In 1983, his family moved from Curitiba to São Paulo. At the age of 15 he moved to Lisbon, Portugal, following a short-experience in Finland. Accepted in the University of São Paulo, Levi-Lazzaris started his studies in Archaeology and History, focusing Anti-semitism in the Austro-Hungarian Empire (2003), obtaining his BA. In 2007 he obtained a master's degree in Archaeology in the same University of São Paulo based on an extensive dissertation about Middle Holocene hunter-gatherer societies in Southeast Brazil. He was the world's first archaeologist to introduce the ecosystem approach in Brazilian archaeology. On March 2007 he was accepted as graduate student at Vanderbilt University.

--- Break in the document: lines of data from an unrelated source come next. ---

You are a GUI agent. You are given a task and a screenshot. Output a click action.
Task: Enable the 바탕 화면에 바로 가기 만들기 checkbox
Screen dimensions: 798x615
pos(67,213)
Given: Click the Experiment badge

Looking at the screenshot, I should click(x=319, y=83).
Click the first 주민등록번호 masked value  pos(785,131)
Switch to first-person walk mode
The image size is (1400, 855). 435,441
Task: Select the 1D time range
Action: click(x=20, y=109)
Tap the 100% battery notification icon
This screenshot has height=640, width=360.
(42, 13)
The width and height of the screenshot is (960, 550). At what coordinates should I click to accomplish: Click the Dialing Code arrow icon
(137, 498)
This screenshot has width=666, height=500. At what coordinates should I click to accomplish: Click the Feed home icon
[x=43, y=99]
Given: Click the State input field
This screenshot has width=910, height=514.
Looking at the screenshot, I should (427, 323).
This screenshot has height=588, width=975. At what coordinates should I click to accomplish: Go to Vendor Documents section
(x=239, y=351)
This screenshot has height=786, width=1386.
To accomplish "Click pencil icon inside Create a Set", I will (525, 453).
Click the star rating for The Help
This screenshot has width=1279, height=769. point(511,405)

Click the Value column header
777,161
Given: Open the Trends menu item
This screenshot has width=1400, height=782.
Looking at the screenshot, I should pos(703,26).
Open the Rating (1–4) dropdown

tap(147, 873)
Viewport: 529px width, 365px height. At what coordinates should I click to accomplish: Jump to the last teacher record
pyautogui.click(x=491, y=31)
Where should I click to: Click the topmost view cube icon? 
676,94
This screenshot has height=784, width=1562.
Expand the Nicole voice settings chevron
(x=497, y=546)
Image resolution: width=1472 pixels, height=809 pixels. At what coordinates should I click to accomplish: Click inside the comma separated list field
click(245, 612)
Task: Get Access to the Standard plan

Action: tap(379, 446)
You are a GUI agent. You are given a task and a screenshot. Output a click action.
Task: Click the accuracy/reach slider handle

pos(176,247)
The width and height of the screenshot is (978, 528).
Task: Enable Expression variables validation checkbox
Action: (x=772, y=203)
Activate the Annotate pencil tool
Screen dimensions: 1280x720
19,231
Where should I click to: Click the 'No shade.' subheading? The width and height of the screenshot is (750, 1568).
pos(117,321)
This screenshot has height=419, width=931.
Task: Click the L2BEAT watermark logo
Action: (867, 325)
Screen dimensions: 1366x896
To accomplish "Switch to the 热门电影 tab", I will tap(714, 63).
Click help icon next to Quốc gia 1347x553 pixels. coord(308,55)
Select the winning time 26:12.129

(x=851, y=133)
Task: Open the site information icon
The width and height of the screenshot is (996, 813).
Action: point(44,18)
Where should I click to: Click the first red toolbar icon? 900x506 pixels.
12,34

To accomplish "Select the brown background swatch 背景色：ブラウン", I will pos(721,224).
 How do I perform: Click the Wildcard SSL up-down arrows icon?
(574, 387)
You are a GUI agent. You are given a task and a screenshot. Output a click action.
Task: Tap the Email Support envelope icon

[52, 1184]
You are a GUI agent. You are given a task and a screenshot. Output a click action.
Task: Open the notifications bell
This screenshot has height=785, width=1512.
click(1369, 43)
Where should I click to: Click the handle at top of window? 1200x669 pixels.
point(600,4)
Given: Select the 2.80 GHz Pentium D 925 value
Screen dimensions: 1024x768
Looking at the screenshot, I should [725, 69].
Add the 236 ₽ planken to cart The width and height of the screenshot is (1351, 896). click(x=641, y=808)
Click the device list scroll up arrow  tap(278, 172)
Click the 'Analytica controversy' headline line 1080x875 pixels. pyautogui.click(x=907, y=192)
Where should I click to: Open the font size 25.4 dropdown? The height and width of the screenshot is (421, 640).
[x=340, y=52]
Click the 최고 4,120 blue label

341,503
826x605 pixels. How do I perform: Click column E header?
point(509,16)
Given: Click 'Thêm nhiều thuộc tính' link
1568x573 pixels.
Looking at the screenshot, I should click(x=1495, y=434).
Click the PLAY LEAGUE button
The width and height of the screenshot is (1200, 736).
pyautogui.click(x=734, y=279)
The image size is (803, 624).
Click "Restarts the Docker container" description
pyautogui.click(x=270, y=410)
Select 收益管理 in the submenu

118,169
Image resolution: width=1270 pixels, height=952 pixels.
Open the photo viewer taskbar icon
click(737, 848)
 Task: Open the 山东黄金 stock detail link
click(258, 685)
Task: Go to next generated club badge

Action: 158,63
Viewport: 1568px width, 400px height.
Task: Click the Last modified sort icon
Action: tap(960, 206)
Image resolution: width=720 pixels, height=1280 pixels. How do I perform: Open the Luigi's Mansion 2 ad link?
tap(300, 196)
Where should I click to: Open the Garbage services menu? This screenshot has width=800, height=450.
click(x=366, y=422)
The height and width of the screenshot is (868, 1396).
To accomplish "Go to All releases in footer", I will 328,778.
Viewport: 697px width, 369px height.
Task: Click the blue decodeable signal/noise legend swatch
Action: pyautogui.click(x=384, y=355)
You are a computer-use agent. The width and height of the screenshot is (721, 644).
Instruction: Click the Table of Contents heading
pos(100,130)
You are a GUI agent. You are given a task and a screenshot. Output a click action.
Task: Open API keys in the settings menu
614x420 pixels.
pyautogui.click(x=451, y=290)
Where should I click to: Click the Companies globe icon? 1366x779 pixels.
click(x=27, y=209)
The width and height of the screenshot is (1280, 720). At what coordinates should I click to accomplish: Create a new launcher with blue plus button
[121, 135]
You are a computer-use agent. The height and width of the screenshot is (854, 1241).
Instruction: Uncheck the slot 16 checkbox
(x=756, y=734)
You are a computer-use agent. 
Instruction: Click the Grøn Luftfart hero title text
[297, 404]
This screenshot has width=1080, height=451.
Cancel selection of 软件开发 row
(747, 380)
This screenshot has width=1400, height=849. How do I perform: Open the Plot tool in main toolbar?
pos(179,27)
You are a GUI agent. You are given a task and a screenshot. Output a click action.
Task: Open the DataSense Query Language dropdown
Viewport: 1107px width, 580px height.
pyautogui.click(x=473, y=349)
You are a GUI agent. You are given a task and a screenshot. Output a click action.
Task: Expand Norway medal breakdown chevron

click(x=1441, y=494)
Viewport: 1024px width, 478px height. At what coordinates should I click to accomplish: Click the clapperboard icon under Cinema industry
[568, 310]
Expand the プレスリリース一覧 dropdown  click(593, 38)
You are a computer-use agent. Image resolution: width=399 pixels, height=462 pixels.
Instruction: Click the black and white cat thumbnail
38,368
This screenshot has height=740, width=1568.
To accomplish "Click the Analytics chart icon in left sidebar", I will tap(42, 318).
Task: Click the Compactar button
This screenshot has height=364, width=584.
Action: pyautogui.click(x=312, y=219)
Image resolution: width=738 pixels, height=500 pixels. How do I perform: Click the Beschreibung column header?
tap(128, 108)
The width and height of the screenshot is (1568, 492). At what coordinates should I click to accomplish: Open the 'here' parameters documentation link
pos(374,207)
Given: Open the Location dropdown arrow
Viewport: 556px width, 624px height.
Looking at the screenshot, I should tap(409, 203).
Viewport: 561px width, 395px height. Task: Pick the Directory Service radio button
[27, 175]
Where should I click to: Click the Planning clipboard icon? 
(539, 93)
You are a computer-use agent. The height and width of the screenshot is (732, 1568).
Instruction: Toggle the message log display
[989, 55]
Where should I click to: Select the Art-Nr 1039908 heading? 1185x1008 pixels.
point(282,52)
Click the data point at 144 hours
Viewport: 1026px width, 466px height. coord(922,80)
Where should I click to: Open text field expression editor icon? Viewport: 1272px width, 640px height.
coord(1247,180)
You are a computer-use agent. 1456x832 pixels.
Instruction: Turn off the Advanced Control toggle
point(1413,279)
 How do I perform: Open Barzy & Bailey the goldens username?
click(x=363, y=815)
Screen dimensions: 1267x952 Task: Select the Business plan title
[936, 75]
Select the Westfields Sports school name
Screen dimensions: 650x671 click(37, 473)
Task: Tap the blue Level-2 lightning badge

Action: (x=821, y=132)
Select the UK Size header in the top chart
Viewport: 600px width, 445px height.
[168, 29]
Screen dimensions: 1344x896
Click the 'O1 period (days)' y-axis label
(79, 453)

Levi-Lazzaris has published more than 500 articles, ranging from political reviews in Trotskyite periodicals to scientific reviews and governamental reports. He has also translated ten books and is the author of fifty others, all in preparation for publication. Levi-Lazzaris developed his doctoral research in Roraima among the Ninam Indians, a Yanomamo subgroup,[1] developing ethnoarchaeological studies in the Uraricoera valley. He was the second coordinator of the Frente de Proteção Etnoambiental Yanomami e Ye´kuana through FUNAI during 2010-2011.[2]